A arte de integrar paradoxos

A dissonância cognitiva nos faz escolher o lado que nos parece mais de acordo com experiências passadas. Porém, o comportamento oriundo disso nem sempre é o melhor

Duas pessoas sentadas de costas olhando a praia, alusivo à integração de paradoxos

Precisamos nos adaptar ao contexto, momento a momento. Isso só acontece se formos capazes de criar novas conexões neurais, aceitar diferentes pontos de vista e perceber que as situações, apesar de semelhantes, são diferentes | Foto: Getty Images

Essa semana uma amiga noivou a filha. Quanta emoção! Pergunto a ela como está se sentindo e ela me diz: “feliz, mas para te dizer a verdade, aliviada também! Já estava na hora dela tocar a vida e sair de casa!”.

Num primeiro momento me pareceu estranho: aliviada pela filha sair de casa? Não desejamos ter os filhos sempre por perto? Sim! Só que, ao mesmo tempo, queremos que eles se tornem adultos e tenham sucesso em suas vidas. Como assim?!?

Na vida, muitas situações são as como essa. Queremos fazer um trabalho voluntário pro bono, mas isto nos tira horas remuneradas e vivemos dos frutos do nosso trabalho.

Dizemos que não somos preconceituosos, mas muitas vezes criticamos a teoria da “supremacia branca” ou ainda, o inverso: levantamos a bandeira do apoio a uma educação que ofereça oportunidades iguais para todos, mas ficamos felizes quando um filho entra numa das melhores universidades do país, seja ela pública ou privada – afinal, podemos pagar.
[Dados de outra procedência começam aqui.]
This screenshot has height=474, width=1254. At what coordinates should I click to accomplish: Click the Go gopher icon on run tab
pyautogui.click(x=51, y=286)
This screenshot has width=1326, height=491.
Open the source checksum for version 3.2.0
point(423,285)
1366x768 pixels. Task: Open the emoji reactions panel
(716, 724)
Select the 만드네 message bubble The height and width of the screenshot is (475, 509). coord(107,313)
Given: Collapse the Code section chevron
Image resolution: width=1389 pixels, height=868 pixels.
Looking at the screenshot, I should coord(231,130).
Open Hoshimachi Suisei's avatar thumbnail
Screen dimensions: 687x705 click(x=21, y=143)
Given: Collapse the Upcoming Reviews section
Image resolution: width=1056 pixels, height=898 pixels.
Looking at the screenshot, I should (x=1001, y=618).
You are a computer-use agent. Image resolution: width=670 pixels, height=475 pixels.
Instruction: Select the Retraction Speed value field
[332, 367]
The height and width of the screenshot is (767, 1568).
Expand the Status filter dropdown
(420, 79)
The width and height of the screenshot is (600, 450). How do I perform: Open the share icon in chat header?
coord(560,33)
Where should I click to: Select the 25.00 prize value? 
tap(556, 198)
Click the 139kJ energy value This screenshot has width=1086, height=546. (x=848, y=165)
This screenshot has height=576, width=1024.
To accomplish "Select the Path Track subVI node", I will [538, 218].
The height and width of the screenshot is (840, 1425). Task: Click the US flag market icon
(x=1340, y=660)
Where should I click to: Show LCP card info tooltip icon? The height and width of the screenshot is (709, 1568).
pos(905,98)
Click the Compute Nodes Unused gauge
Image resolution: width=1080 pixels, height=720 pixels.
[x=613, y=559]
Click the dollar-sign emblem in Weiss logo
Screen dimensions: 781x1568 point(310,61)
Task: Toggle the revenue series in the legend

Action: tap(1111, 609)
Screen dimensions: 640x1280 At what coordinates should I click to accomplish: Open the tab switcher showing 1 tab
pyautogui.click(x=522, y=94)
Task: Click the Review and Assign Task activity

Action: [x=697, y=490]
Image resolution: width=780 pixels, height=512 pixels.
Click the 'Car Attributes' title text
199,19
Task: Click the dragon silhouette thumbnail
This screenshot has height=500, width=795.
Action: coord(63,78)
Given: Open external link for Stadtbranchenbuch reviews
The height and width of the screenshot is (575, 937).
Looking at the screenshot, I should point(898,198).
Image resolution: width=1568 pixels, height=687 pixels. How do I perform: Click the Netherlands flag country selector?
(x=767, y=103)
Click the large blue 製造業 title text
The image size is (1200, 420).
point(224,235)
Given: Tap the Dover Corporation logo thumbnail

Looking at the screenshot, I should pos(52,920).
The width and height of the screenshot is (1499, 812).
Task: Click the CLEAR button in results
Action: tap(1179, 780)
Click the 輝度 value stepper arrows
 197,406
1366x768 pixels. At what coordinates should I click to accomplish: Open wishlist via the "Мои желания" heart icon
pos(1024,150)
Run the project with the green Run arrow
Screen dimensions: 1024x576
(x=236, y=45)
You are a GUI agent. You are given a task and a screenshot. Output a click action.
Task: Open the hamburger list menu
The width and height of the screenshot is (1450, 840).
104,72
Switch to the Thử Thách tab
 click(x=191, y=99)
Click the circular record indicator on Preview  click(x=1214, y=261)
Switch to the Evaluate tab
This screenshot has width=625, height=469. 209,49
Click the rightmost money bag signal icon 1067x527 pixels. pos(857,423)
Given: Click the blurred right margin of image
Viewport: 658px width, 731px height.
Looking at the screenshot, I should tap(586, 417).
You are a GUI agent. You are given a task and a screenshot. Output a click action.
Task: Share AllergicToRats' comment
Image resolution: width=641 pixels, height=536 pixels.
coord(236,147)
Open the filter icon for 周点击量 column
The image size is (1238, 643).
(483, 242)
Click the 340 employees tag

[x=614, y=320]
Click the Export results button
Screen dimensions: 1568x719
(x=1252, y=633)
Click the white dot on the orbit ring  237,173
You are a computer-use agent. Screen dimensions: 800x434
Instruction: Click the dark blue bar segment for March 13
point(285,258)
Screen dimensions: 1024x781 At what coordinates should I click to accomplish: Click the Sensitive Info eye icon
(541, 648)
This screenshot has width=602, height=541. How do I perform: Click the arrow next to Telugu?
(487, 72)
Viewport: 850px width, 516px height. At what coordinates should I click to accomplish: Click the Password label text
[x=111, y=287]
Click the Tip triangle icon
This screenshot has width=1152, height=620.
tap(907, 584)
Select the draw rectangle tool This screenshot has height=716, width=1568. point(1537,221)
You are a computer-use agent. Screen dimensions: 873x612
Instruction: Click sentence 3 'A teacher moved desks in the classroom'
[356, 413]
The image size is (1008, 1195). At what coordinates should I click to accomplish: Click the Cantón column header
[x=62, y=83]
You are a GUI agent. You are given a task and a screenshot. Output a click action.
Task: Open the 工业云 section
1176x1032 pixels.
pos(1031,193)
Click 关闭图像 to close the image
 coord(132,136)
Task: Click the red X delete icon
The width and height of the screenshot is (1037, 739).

E essa frase: “vou te apresentar fulano. É uma ótima pessoa, de direita, tá?”. Ou esta: “a filha daquele meu amigo é tão inteligente e capaz, de esquerda!”. Como se direita e esquerda fossem características pessoais de fulano ou beltrano ou, ainda, representassem ideologias opostas, quando o que todos desejam é uma sociedade com mais potencial de crescimento e melhoria nas condições de vida para todos. Só que cada parte acredita que a receita para isso acontecer é diferente.

Diante da morte de um ente querido nos sentimos mal por, ao mesmo tempo que estamos em luto e tristes, também nos sentirmos aliviados, pois nosso trabalho com os cuidados com esta pessoa acabou. E, igualmente, uma parte de nós se sente feliz afinal, a pessoa parou de sofrer.

Você sabia que as crianças com deficiência se integram melhor à sociedade se os pais passam por vários momentos distintos? Negação, rejeição e finalmente aceitação? Sim, é seu filho, mas esta situação não estava no script…

Por outro lado, pais que ficam em uma das duas polaridades – ou aceitam totalmente a situação e rejeitam qualquer tipo de sentimento negativo em relação à criança, ou rejeitam imediatamente a realidade e se recusam a ver algo de positivo neste novo modelo de relação com seu filho – têm mais dificuldade de promover a melhor adaptação de seus filhos à sociedade.

O que acontece conosco que, diante da ambiguidade, acabamos tomando um só dos lados? Por que vivemos polarizados? Em nossos pensamentos, nossas atitudes, nossas crenças e nossas escolhas?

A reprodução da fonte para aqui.